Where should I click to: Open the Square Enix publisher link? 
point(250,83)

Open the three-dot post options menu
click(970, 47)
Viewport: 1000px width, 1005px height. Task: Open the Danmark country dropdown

...

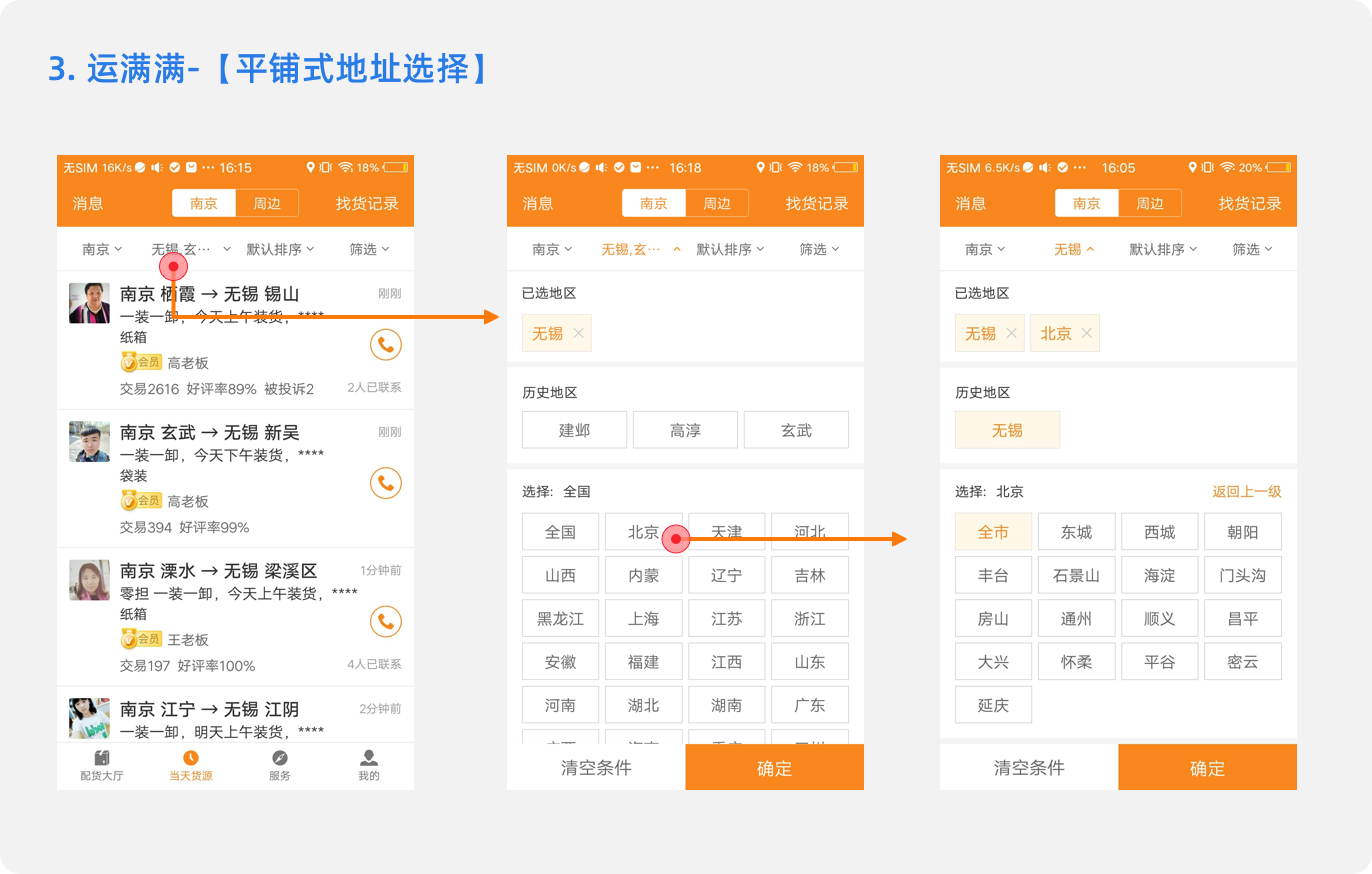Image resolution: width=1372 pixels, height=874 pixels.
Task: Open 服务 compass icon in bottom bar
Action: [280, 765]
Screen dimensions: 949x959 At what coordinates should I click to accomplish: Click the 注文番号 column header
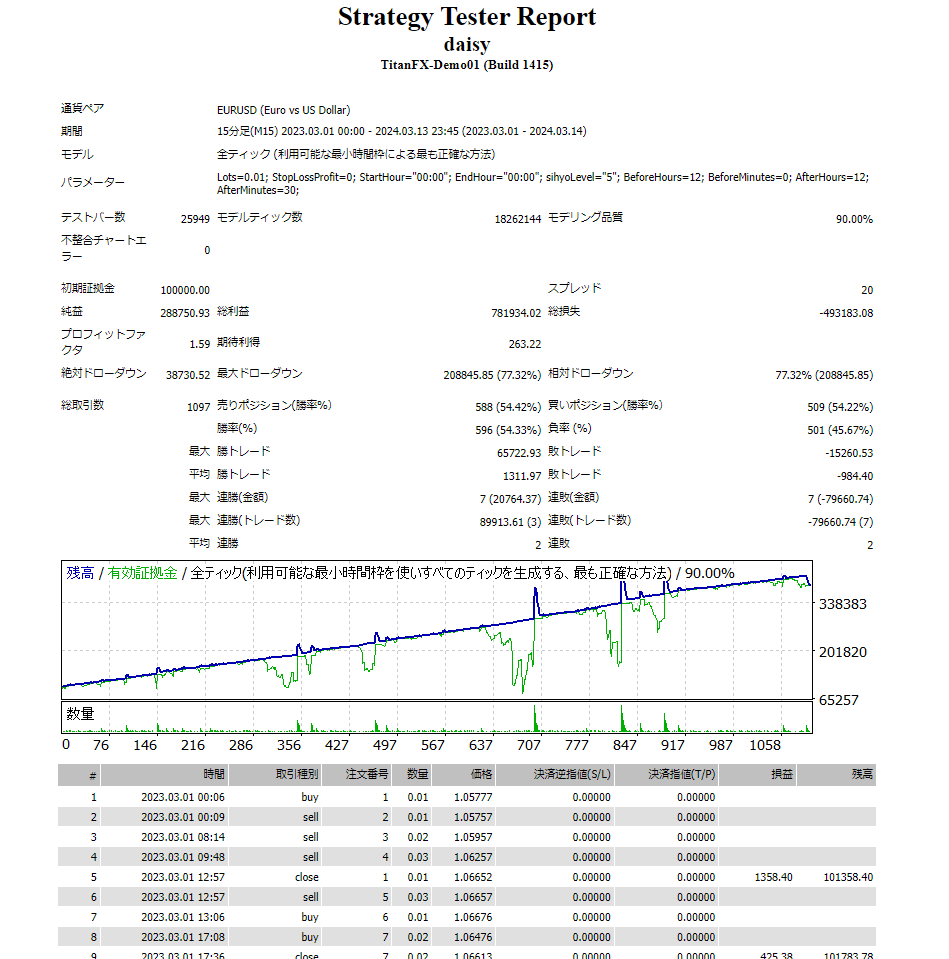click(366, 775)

*TO DO*:
All that belongs in your answer is the stretch of entries above from the line with "Where should I" through the line with "Viewport: 1000px width, 1005px", printed exactly.

*RESPONSE AREA*:
Where should I click to: Open the Square Enix publisher link? 
point(250,83)

Open the three-dot post options menu
click(970, 47)
Viewport: 1000px width, 1005px height. Task: Open the Danmark country dropdown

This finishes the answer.